• **Work task**
Set down every line from the one with "Navigate to Dashboard breadcrumb link" to the end of the entries, both ends included, exactly as it reads and without pictures.

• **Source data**
◇ ◇ ◇ ◇ ◇ ◇ ◇
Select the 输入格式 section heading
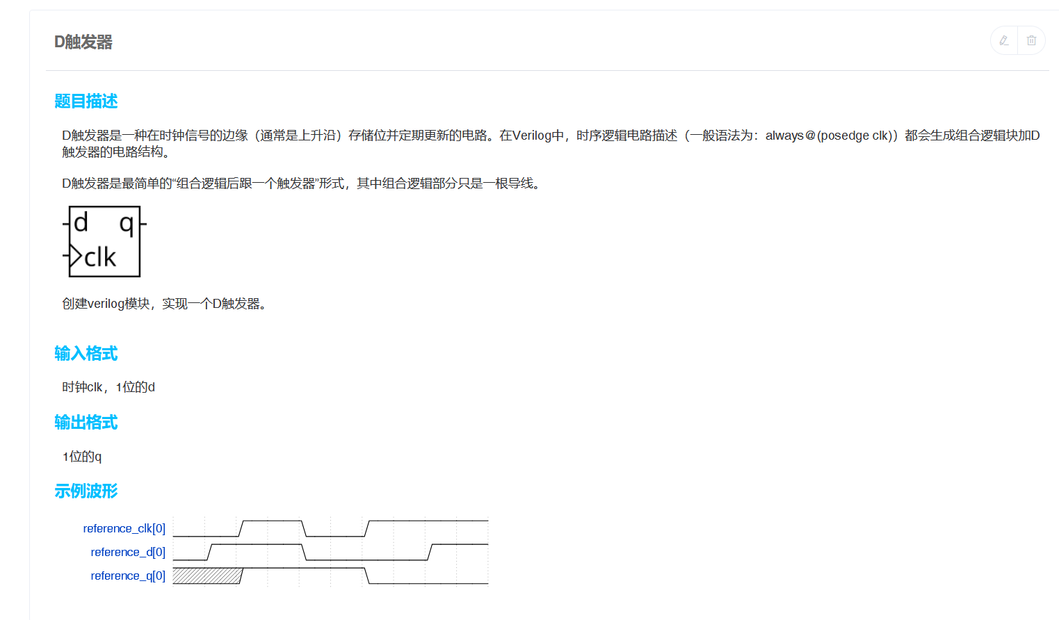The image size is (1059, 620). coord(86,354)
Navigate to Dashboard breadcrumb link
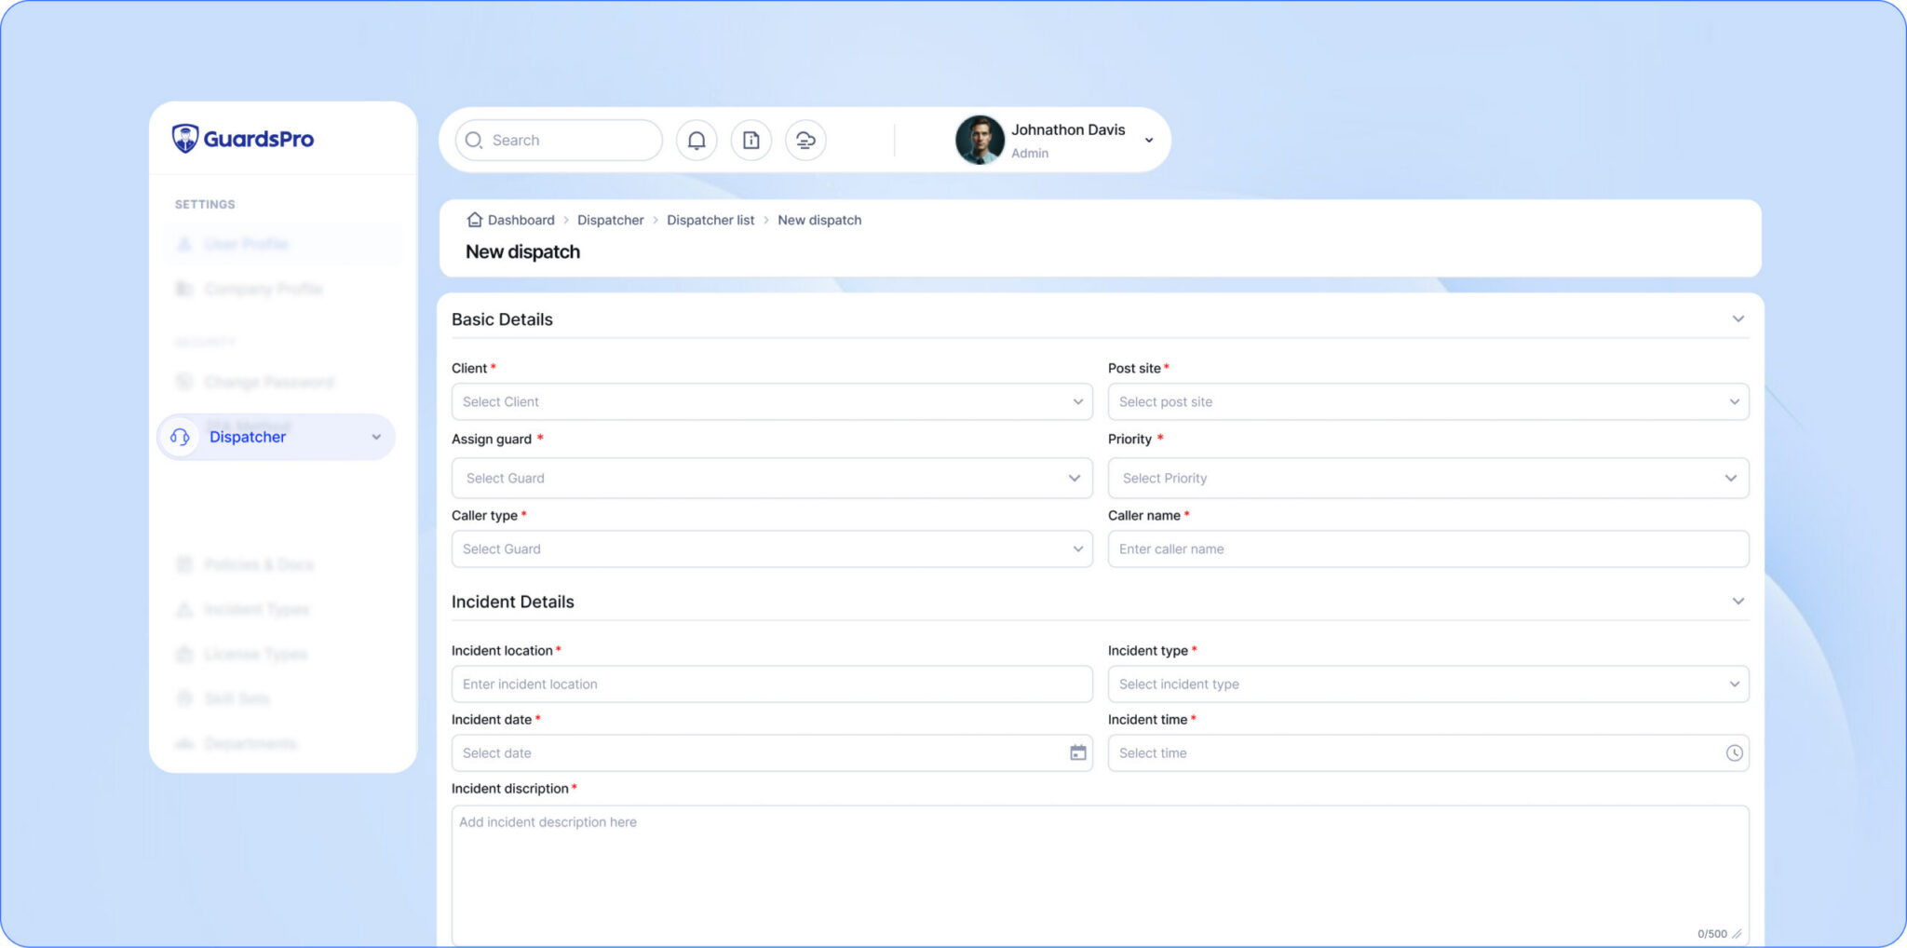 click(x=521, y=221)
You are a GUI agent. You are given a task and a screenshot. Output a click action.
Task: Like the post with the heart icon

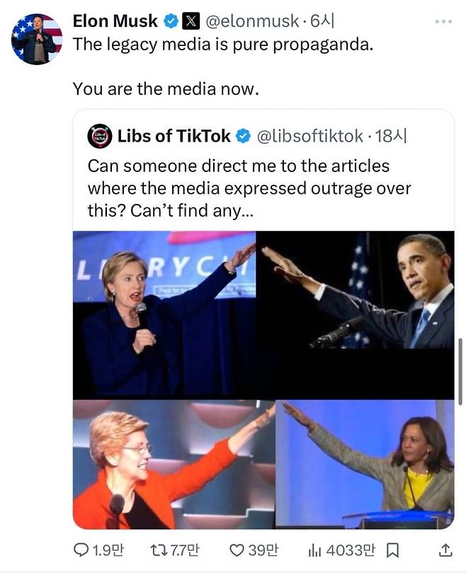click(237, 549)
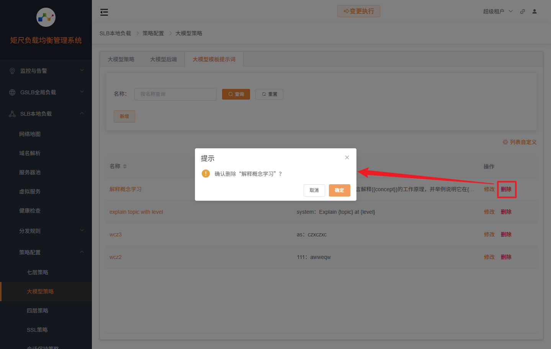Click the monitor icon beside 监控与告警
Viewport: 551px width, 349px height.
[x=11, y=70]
◇ ◇ ◇ ◇ ◇ ◇ ◇
• **Answer section**
Navigate to Dashboard breadcrumb link
 click(x=521, y=221)
You are a GUI agent. You are given a task and a screenshot. Output a click action.
Task: Like the post with the heart icon

click(237, 549)
Click the monitor icon beside 监控与告警
Viewport: 551px width, 349px height.
[x=11, y=70]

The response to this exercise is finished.